Women who feel frustrated either because of marital disharmony or loneliness in life is shown to indulge in social or religious activities. In Sahgal’s novel A Time to be Happy (1957), Maya is a woman who tries to submerge her unhappiness and dissatisfaction in social work and religion. Sahgal is deeply concerned with the failure of marital relationships and the loneliness of living; hence most of her women remarry. Maya is a silent victim at the altar of marriage. Sahgal’s women characters suffer because they refuse to submerge their individuality and cling to their personal identity at all costs. Maya suffers because she refuses to lose her identity. Sahgal shows her acute awareness of the dependent status of women in society. ATime to be Happy explores women’s search for individuality both within marriage as equal partners and without it as individual.

The women in This Time of Morning(1965) are more varied in their search for freedom and equality. Uma and Leela, in their reckless search for freedom, use men as tools, but succeed only in harming themselves. Celia, Barbara and Nita, in their ultimate dependence on Kalyan betray the failure of their search for identity. In the character of Nita, Sahgal explores the place of a woman in Indian society before marriage. Nita is the young, beautiful daughter of Dr. Narang, who is a queer blend of Eastern and Western culture. Nita’s parents want to settle down their daughter in marriage. They do not give any importance to the wishes of her daughter and force her to marry the man of their choice whom she neither loves nor admires. Finally, she agrees to her parents’ choice of Vijay as groom. Though she is aware that Vijay views her as a possession not as an individual, and this kind of marriage has no prospects of fulfillment. Nita desires to live her own life and discover the needs of her body, rejecting the values and ideas of the previous generation thrust upon her. She offers herself to the irresistible Kalyan, the man of her choice. Nita’s pre-marital relationship with Kalyan is the result of an attempt to fulfill her inner desire for love and communication. When the time comes to decide about her marriage, her parents decide her future. Through the character of Nita, Sahgal shows the conventional narrow-minded Indian society, where life-partners are chosen by the parents.

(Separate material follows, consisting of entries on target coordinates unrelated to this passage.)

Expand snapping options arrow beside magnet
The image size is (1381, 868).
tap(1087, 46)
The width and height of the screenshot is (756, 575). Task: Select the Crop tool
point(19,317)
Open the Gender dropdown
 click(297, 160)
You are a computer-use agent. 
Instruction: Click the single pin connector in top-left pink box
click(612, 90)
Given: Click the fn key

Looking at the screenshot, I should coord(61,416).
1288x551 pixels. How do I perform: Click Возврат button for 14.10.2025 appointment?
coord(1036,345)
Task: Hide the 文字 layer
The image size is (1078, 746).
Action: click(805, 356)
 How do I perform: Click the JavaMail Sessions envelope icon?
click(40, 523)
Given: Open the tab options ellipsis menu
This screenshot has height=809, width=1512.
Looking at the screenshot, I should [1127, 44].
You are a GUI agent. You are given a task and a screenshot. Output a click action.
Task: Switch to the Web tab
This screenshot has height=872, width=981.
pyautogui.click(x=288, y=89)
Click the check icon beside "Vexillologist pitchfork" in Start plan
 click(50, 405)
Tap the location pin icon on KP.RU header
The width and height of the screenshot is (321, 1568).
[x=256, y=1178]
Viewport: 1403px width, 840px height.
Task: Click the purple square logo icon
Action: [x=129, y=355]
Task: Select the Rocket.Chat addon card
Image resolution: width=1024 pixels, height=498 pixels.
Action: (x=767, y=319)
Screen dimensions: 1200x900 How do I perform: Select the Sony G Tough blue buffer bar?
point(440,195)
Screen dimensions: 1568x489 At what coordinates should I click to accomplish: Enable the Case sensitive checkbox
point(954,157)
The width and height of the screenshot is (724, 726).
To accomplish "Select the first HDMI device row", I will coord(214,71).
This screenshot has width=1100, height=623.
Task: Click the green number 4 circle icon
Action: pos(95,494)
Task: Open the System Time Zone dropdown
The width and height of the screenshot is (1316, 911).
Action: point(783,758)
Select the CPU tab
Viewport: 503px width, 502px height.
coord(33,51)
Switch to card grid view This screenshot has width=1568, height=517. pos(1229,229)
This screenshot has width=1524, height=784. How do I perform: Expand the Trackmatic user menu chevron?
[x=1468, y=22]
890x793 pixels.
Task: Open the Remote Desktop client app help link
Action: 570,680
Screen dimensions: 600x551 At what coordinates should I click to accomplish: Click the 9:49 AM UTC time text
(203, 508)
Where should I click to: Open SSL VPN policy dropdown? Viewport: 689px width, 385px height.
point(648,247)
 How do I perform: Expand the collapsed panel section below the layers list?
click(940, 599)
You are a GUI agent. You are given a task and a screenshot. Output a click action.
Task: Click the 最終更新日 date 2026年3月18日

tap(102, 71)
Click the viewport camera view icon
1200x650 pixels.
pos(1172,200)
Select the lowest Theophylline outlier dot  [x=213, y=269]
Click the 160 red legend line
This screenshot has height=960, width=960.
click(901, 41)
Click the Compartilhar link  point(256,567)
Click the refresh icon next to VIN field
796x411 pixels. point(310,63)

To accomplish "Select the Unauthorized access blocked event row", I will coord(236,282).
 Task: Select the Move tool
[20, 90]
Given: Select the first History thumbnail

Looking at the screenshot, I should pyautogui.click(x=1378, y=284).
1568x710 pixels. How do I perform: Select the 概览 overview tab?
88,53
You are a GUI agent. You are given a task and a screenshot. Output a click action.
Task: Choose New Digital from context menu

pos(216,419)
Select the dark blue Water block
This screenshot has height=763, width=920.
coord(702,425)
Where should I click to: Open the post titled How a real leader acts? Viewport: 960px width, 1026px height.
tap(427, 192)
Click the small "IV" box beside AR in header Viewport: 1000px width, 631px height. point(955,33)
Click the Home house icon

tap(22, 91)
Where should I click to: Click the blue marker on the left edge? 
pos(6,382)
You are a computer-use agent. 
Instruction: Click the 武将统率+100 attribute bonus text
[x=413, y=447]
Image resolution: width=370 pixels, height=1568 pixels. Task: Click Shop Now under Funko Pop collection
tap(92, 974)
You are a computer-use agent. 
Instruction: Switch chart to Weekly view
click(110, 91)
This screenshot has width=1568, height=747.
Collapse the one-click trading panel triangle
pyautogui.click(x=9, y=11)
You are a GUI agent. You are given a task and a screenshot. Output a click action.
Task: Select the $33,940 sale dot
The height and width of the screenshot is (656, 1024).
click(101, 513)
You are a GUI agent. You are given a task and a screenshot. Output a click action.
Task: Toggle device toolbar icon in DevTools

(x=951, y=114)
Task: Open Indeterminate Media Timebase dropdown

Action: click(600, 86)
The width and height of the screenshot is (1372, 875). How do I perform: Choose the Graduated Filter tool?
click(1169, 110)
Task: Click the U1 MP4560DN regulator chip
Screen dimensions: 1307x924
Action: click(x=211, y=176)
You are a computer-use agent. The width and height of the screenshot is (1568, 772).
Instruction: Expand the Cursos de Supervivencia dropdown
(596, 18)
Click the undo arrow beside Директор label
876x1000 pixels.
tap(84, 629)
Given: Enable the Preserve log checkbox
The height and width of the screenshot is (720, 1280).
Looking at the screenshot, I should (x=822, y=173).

The Day in Shadow (1971) primarily deals with the struggle of a young, beautiful and daring Indian woman trapped under the burden of a brutal divorce settlement and the agony and unhappiness she experiences in the hands of cruel and unjust male-dominated society of India. It centres on the traumatic post-divorce experience of a middle-aged woman, Simrit. Simrit’s marriage to Som, an industrialist, turns out to be disaster. The novel is basically concerned with the emotional effects of Simrit. The central preoccupation of the novel is the suffering caused to woman in the prison- house of love-less marriage and her suffering when she makes a breakway. When the story opens, Simrit and Som are divorced and she is trying to adjust to the aftermath of a divorce. Sahgal deals how lack of proper companionship, communication and equality between man and woman cause wreck to marital relationship resulting in divorce. Simrit suffered from marital incompatibility. Simrit longs for self-expression and freedom to live as an individual within the bonds of marriage. She feels uprooted and abandoned in the male-dominated world as she finds that nobody tries to see divorce from her point of view, as a person seeking freedom and fulfillment. The novelist seems to be deeply concerned with the need of freedom for women. It is Simrit’s longing for freedom and individuality that urges her to take divorce from her husband. In the novel, Sahgal reveals the psychological, financial and other existential problems which a woman has to face as part of her punishment for leaving her husband. Through Simrit’s divorce, Sahgal thus makes a strong plea for a change and revitalization of the Indian society.